══ VORLIEGENDER TEXT ══

Im Jahre 2013 erinnerte sich Fleischmann an sein Roco Erbe und brachte zusammen mit den Schürzenschnellzugwagen auch den Postwagen in Epoche II heraus; nach einem Jahr war er schon wieder verschwunden. Fleischmann hatte den Wagen eine Kurzkupplung spendiert.
Kommen wir zur Neuheit von 2019, dem Postzug mit der Artikelnummer #814509. Er besteht aus drei Varianten der o.g. Wagen. Hier eine Übersicht der Wagen:
Best.-Nr. |
Bauart |
Wagen-nummer |
LüP (Modell) |
Erstmals gebaut |
814509-1 |
Post4ü-35 a/21,6 |
4552 Ffm |
140 |
1982 |
814509-2 |
Post4ü-39 a/21,6 |
4797 Ffm |
140 |
1980 |
814509-3 |
PwPost4ü-28 |
100 004 Mü |
138 |
2005 |
Alle drei Wagen haben Revisionsdaten von 1957/58. Also waren die Wagen um 1958 unterwegs. Ein weiteres Detail zeigen die Wagenlauf-Anzeiger: Man kann Frankfurt- Würzburg- Nürnberg- München mit einiger Mühe entziffern. Ein Blick in den Zugbildungsplan „A“ vom Sommer 1956 zeigt, dass hierfür nur ein Zug in Frage kommt, nämlich der Expr 3002, der von Mainz über Würzburg und Nürnberg nach München fuhr. Unterwegs wurde am Zug fleißig rangiert: So setzte sich der Zug zwischen Würzburg und Nürnberg lt. Zugbildungsplan wie folgt zusammen: Lok- 4x Post4-2x Geh- Pw4- Post4- MPw- Gh. Zuglok müsste eine Ellok gewesen sein, denn die gesamte Strecke war 1958 elektrisch. So kommt nur eine E 10.1, E 17, E 18 oder E 41 in Frage.
Fleischmann schlägt für den Postzug die BR 23 vor. Loks der BR 23 mit Mischvorwärmer hatte das Bw Mainz, glaube aber kaum, dass die Loks über Frankfurt nach Würzburg über die Spessart-Steilrampe unter Oberleitung kamen. Höchstens wäre ein Einsatz bis Frankfurt Hbf möglich, denn dort war Kopfbahnhof und die Lok musste gewechselt werden und das nur bei Ausfall einer Ellok. Also hier kann der Modellbahner eine der o.g. Elloks als Zuglok auswählen, die es von Fleischmann, Hobbytrain, Piko oder Minitrix gibt/gab.

═══
══ BEREITGESTELLTE DATEN ══

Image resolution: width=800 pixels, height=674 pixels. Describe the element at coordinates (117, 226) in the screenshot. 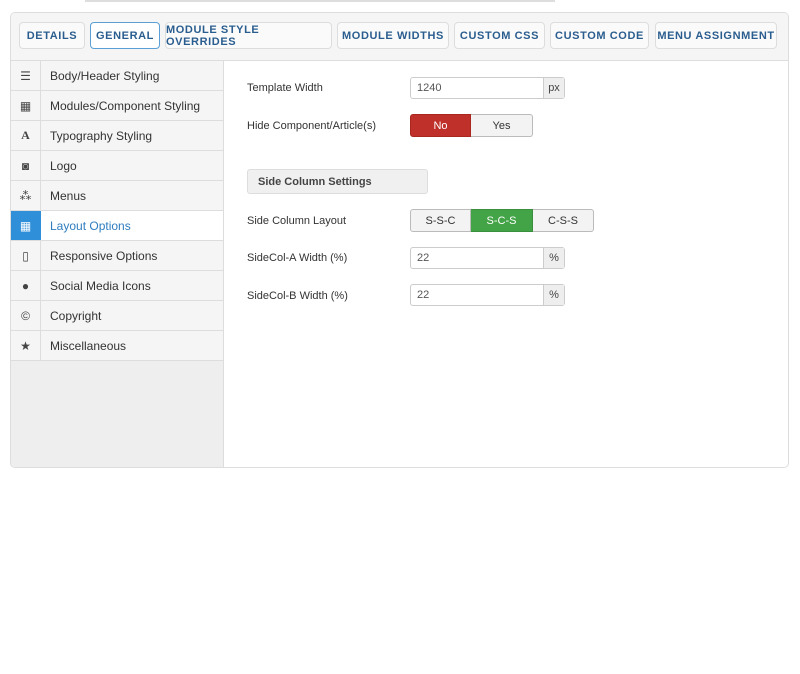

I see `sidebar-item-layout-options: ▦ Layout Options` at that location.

═══
══ BEREITGESTELLTE DATEN ══

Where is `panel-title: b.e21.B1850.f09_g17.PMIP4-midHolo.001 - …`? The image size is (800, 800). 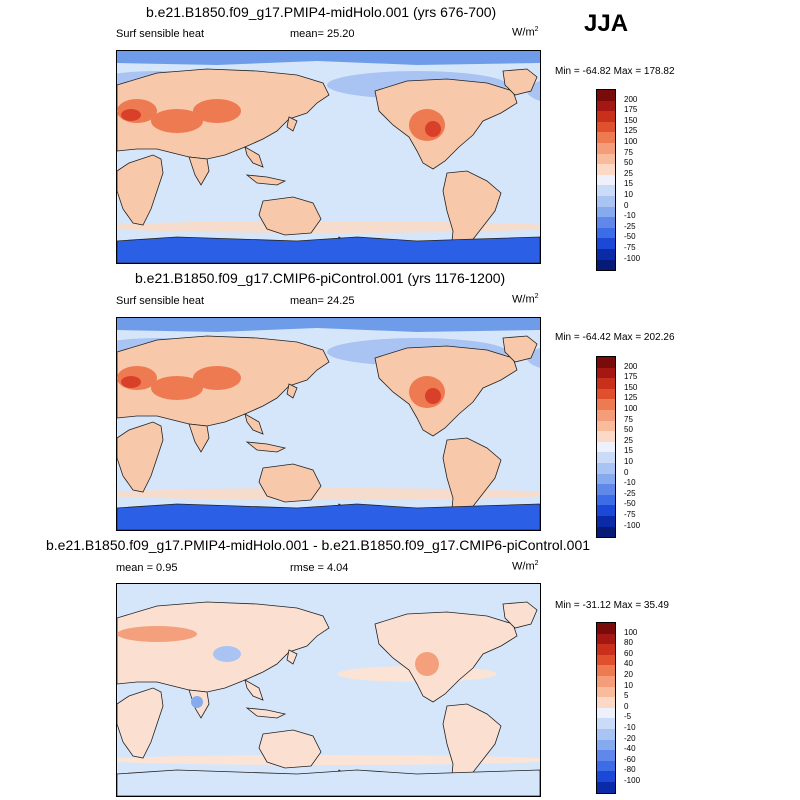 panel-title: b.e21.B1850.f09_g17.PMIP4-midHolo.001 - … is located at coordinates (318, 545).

═══

» AUFGABEN:
A) Übersetze bitte den Satz „Alle drei Wagen haben Revisionsdaten von 1957/58.“ aus dem Text über den Postzug ins Englische.
B) Schreib den Text über den Postzug im Anschluss an seinen letzten Satz weiter.
Die Zeilen werden für die Bearbeitung nicht gebraucht.

» ERGEBNISSE JE AUFGABE:
A) All three cars have inspection dates from 1957/58.

B)
Es fällt auf, dass die Tür im Übergang bei dem Post4e-35 eigentlich überflüssig ist. Beim Original war die Tür mit einem Blech verschlossen. Der Übergang stammt wohl noch vom Reichspostwagen mit Faltenbälgen.
Weiter fällt auf, dass die Neuheit 2023 keinen Zuglaufanzeiger hat. Ob das vergessen wurde? Wenn man die 39er Postwagen vergleicht, zeigt sich, dass am Gehäuse wenig verändert wurde. So haben die Roco-Konstrukteure offenbar gute Arbeit geleistet.
Die Neuheit hat das REV-Datum 23.3.61, passt nur mit Augenzwinkern zu dem o.g. Postwagen-Set. Unter dem Posthorn steht noch die Bezeichnung 4-a/21,6. Das bedeutet, dass es sich um einen Alles-Postwagen handelt.
Eine weitere Frage galt, was Fleischmann mit den Roco-Wagen gemacht hat: Sie haben dem Wagen eine Kurzkupplung spendiert, was Roco seinen Modellen in den allermeisten Fällen verweigert hatte. Alles Weitere scheint unverändert: Bewegliche Trittbretter, die durch das Drehgestell angesteuert werden. Allerdings haben dadurch die Drehgestellwangen am Wagenende keinen Steg mehr, da muss man aufpassen, dass die Räder in den Drehgestellen dableiben, wo sie hingehören. Ferner ist dem Wagen ein Tütchen mit kurzen Faltenbälgen beigefügt, um den Postwagen am Zugschluss oder -anfang besser auszustatten.
Hier ein Bild der beiden Schürzenpostwagen von unten:
Man sieht, dass am Wagenboden nur das Firmen-Logo ausgetauscht wurde und am Ende der Ausschnitt für die KK-Deichsel eingebaut wurde und eine Kurzkupplungs-Kulisse verbaut wurde.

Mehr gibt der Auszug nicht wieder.